START Dataset records

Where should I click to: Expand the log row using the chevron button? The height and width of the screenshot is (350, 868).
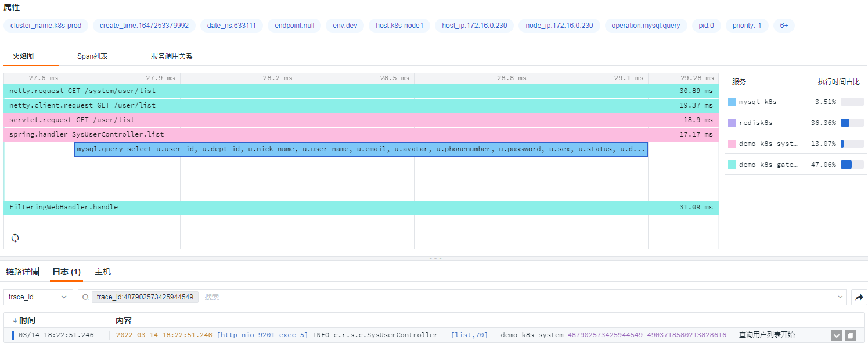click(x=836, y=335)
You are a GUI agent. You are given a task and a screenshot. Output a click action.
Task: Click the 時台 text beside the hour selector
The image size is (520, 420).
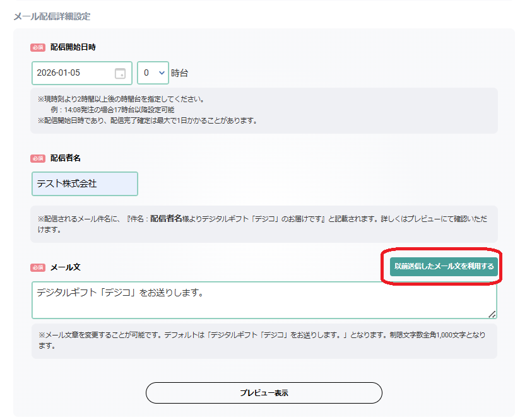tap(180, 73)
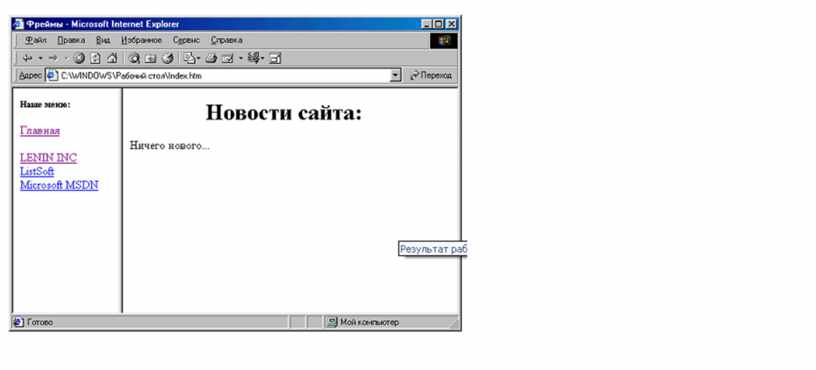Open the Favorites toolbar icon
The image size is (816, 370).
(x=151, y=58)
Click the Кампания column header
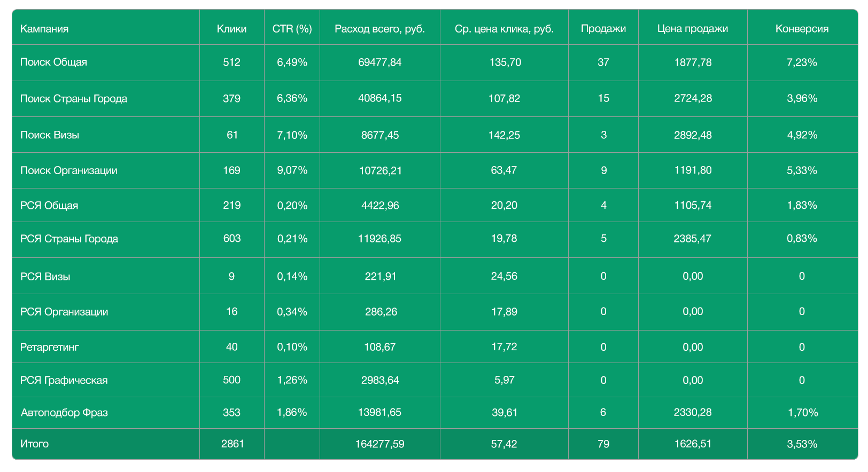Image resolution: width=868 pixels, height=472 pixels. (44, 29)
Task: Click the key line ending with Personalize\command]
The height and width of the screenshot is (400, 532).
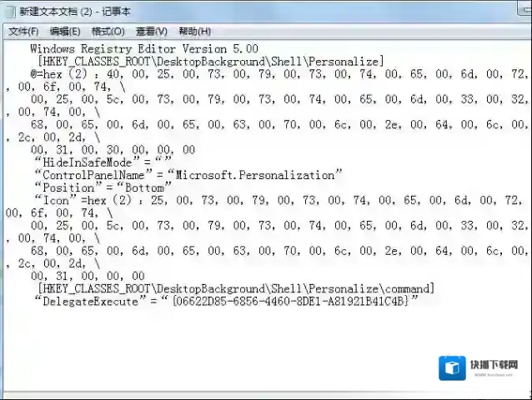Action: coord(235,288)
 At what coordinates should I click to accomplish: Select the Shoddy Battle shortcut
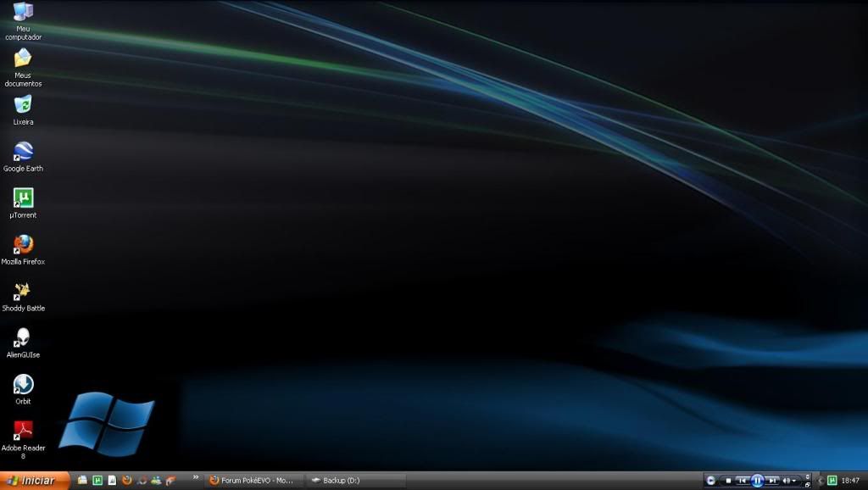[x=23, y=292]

END Dataset records
START Dataset records

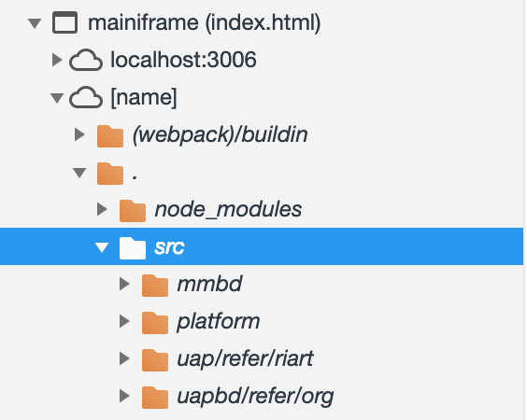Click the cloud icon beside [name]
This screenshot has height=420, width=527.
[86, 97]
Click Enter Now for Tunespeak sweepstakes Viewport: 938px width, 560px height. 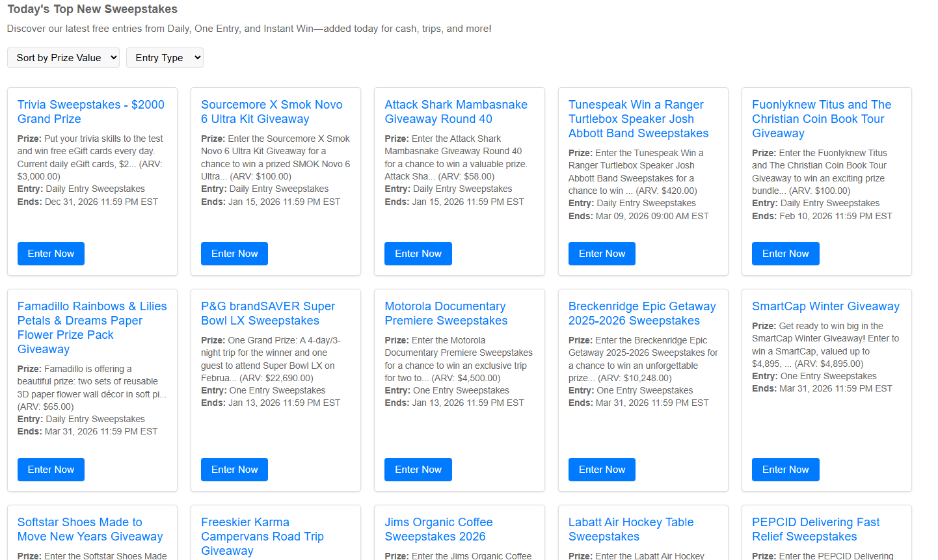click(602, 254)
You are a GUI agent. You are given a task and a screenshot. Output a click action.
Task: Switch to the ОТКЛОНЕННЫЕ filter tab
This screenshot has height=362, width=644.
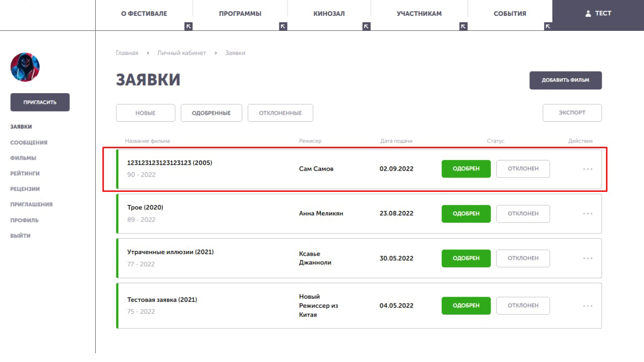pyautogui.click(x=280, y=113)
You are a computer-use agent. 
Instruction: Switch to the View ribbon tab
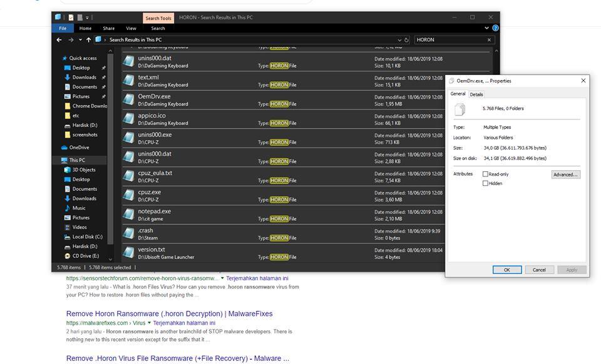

END Dataset records

The problem:
Above are some records; copy each line there that contains "Switch".

Response for this exercise:
Task: Switch to the ОТКЛОНЕННЫЕ filter tab
Instruction: Switch to the View ribbon tab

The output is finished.